**YOUR ASSIGNMENT:**
Transcribe the full listing word for word, leaving nothing out.

**LISTED ENTRIES:**
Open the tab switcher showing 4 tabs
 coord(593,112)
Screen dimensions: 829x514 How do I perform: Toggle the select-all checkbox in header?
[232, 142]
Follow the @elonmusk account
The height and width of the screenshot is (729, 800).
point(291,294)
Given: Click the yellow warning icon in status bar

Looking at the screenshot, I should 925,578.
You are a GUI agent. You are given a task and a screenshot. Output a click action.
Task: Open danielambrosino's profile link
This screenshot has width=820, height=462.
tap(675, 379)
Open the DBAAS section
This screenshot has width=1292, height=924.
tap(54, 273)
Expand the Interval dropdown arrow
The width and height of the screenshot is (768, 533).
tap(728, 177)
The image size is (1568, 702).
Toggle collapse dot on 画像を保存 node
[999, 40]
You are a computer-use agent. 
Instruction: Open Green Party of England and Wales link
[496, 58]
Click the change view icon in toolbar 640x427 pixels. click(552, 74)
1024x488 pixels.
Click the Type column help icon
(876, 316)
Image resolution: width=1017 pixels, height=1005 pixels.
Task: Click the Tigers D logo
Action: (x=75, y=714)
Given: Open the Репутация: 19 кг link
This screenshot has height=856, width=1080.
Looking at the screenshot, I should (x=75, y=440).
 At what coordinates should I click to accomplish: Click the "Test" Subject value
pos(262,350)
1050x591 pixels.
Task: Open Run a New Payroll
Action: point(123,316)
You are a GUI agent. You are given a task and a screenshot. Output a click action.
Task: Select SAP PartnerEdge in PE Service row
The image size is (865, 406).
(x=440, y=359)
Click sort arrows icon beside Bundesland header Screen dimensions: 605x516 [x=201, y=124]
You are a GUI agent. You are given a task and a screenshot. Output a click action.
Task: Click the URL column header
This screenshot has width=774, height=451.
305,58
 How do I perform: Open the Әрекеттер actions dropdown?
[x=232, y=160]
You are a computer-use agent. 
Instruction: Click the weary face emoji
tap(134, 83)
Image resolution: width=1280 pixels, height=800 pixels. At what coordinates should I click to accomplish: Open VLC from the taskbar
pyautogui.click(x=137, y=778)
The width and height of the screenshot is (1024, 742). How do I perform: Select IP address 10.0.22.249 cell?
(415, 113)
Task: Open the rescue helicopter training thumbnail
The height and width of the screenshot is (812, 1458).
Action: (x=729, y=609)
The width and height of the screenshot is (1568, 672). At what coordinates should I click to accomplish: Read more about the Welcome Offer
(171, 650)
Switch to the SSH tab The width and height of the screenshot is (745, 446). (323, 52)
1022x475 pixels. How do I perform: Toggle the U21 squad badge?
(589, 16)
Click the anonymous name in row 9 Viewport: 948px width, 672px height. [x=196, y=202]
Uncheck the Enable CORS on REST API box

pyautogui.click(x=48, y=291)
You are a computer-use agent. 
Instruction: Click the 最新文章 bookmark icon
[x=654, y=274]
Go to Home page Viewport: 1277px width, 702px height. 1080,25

**TASK OUTPUT:**
Open the tab switcher showing 4 tabs
 coord(593,112)
Screen dimensions: 829x514 How do I perform: Toggle the select-all checkbox in header?
[232, 142]
Follow the @elonmusk account
The height and width of the screenshot is (729, 800).
point(291,294)
Given: Click the yellow warning icon in status bar

Looking at the screenshot, I should 925,578.
You are a GUI agent. You are given a task and a screenshot. Output a click action.
Task: Open danielambrosino's profile link
This screenshot has width=820, height=462.
tap(675, 379)
Open the DBAAS section
This screenshot has width=1292, height=924.
tap(54, 273)
Expand the Interval dropdown arrow
The width and height of the screenshot is (768, 533).
tap(728, 177)
The image size is (1568, 702).
Toggle collapse dot on 画像を保存 node
[999, 40]
You are a computer-use agent. 
Instruction: Open Green Party of England and Wales link
[496, 58]
Click the change view icon in toolbar 640x427 pixels. click(552, 74)
1024x488 pixels.
Click the Type column help icon
(876, 316)
Image resolution: width=1017 pixels, height=1005 pixels.
Task: Click the Tigers D logo
Action: (x=75, y=714)
Given: Open the Репутация: 19 кг link
This screenshot has height=856, width=1080.
Looking at the screenshot, I should (x=75, y=440).
 At what coordinates should I click to accomplish: Click the "Test" Subject value
pos(262,350)
1050x591 pixels.
Task: Open Run a New Payroll
Action: point(123,316)
You are a GUI agent. You are given a task and a screenshot. Output a click action.
Task: Select SAP PartnerEdge in PE Service row
The image size is (865, 406).
(x=440, y=359)
Click sort arrows icon beside Bundesland header Screen dimensions: 605x516 [x=201, y=124]
You are a GUI agent. You are given a task and a screenshot. Output a click action.
Task: Click the URL column header
This screenshot has width=774, height=451.
305,58
 How do I perform: Open the Әрекеттер actions dropdown?
[x=232, y=160]
You are a computer-use agent. 
Instruction: Click the weary face emoji
tap(134, 83)
Image resolution: width=1280 pixels, height=800 pixels. At what coordinates should I click to accomplish: Open VLC from the taskbar
pyautogui.click(x=137, y=778)
The width and height of the screenshot is (1024, 742). How do I perform: Select IP address 10.0.22.249 cell?
(415, 113)
Task: Open the rescue helicopter training thumbnail
The height and width of the screenshot is (812, 1458).
Action: (x=729, y=609)
The width and height of the screenshot is (1568, 672). At what coordinates should I click to accomplish: Read more about the Welcome Offer
(171, 650)
Switch to the SSH tab The width and height of the screenshot is (745, 446). (323, 52)
1022x475 pixels. How do I perform: Toggle the U21 squad badge?
(589, 16)
Click the anonymous name in row 9 Viewport: 948px width, 672px height. [x=196, y=202]
Uncheck the Enable CORS on REST API box

pyautogui.click(x=48, y=291)
You are a computer-use agent. 
Instruction: Click the 最新文章 bookmark icon
[x=654, y=274]
Go to Home page Viewport: 1277px width, 702px height. 1080,25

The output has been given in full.